Besides culture based techniques (batch and continuous), he also used molecular techniques (e.g. DGGE and FISH) to study and monitor the populations in lab-scale and full-scale reactors. Having moved to Wales from the Netherlands, he joined BART in April 2005 to work on the ASURE project. The research focused on the underlying microbial and geochemical principles of acid mine drainage (“AMD”) remediation using constructed wetlands. Using a variety of molecular techniques (T-RFLP, clone libraries) along with microcosm work, and classical (anaerobic) culturing methods, he investigated the principle processes and microorganisms involved in the remediation processes in these systems.

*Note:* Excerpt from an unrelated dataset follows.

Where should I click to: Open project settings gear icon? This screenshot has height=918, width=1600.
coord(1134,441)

As an undergraduate studying Environmental Biology in Bangor, Bethan did an honour’s project with BART looking into organic acid tolerance in an acidophilic bacterium. Doing time in the laboratory got her interested in extremophiles and bioremediation., so after she graduated she stayed on at Bangor to do a Ph.D. with Prof. Peter Williams. The Ph.D. was a study into oil-biodegradation in Antarctica. Because of the unique angle she took at looking at bioremediation in Antarctica, she was given the opportunity to go to Antarctica with the Australian Antarctic Division for 4 months and then work with them in Tasmania for another 4 months.

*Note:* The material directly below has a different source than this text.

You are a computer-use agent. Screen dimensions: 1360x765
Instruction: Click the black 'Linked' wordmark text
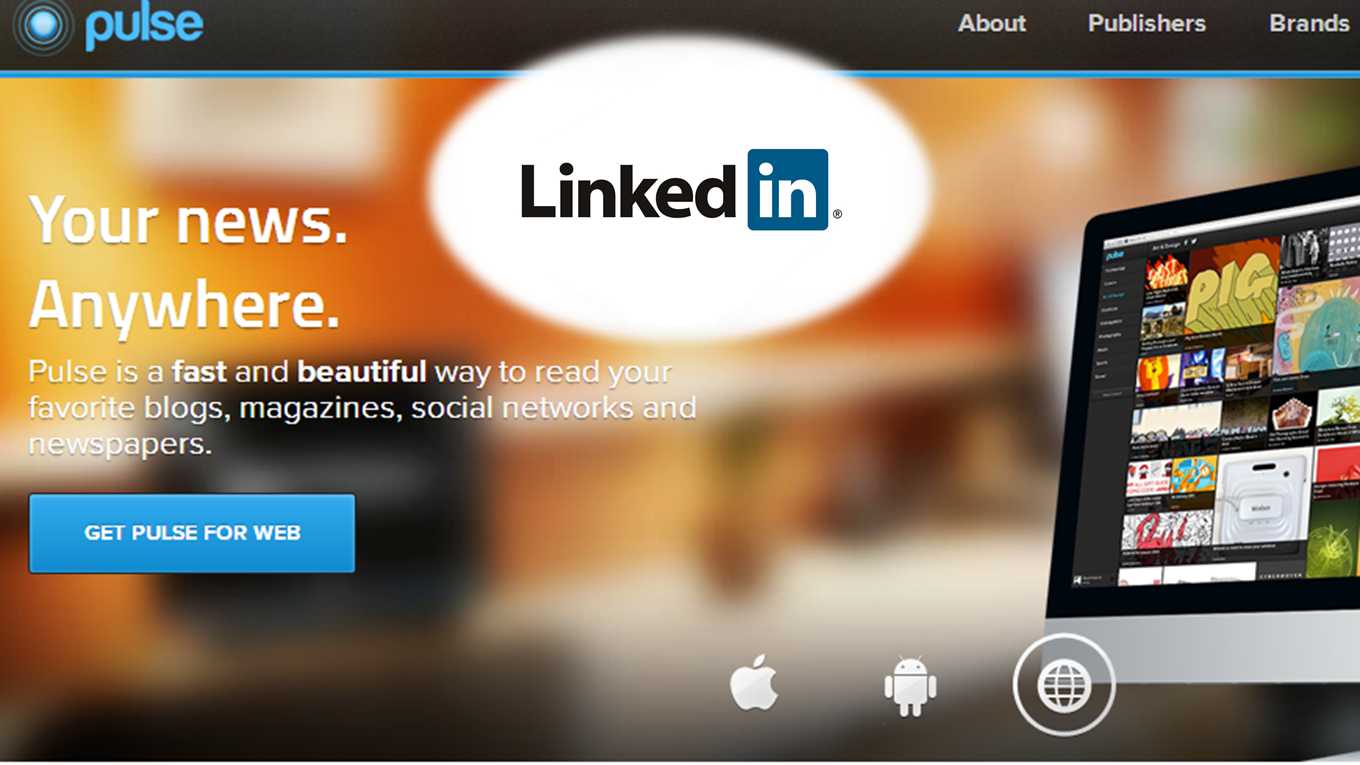[632, 190]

After the time of her life she returned to Bangor to write up her Ph.D., which was awarded in May 2003. She then started working with BART, the team that set her off on a path to the farthest flung corners of the globe.... Beth left BART with our best wishes in the summer of 2004, after entertaining us for several years. She spent a year working in industry (CELTIC Technologies in Cardiff) and is now a lecturer in Microbial Ecology at the University of Gloucestershire.
Anna was a lively member of BART for about 4 years having joined us in 1997 as a Bangor undergraduate. She studied sulphate reducing bacteria and their potential role in bioremediation of acid mine drain waters for her Ph.D. thesis, which she gained in 2001. She then found time in between her part time modelling for a well known High Street clothes retailer for some short term post-doctoral research into mine water microbiology. She now works in quality control at a local cheese producer, Glanbia Cheese Ltd., and calls in occasionally to cheer us all up.
Dave joined BART in August 1999 as a part time research assistant funded by the Ministry of Agriculture, Food and Fisheries (MAFF) but also involving teams from the Agricultural Development and Advisory Service (ADAS, Gleadthrope), Institute of Grassland and Environmental Research (IGER, Okehampton) and the Henry Doubleday Research Association (HDRA, Coventry). The main objective of the project was to provide a better understanding of the nutrient cycling aspects of soil fertility in organically managed soils, especially the processes involved and the factors affecting these processes.
James was an Ecology student who completed an M.Sc. with BART in September 2003. This involved looking at novel bacterial strains from acid mine drainage in the U.K. and Norway that are related to Frateuria aurantia, an organism that was isolated from flowers and fruits in Japan.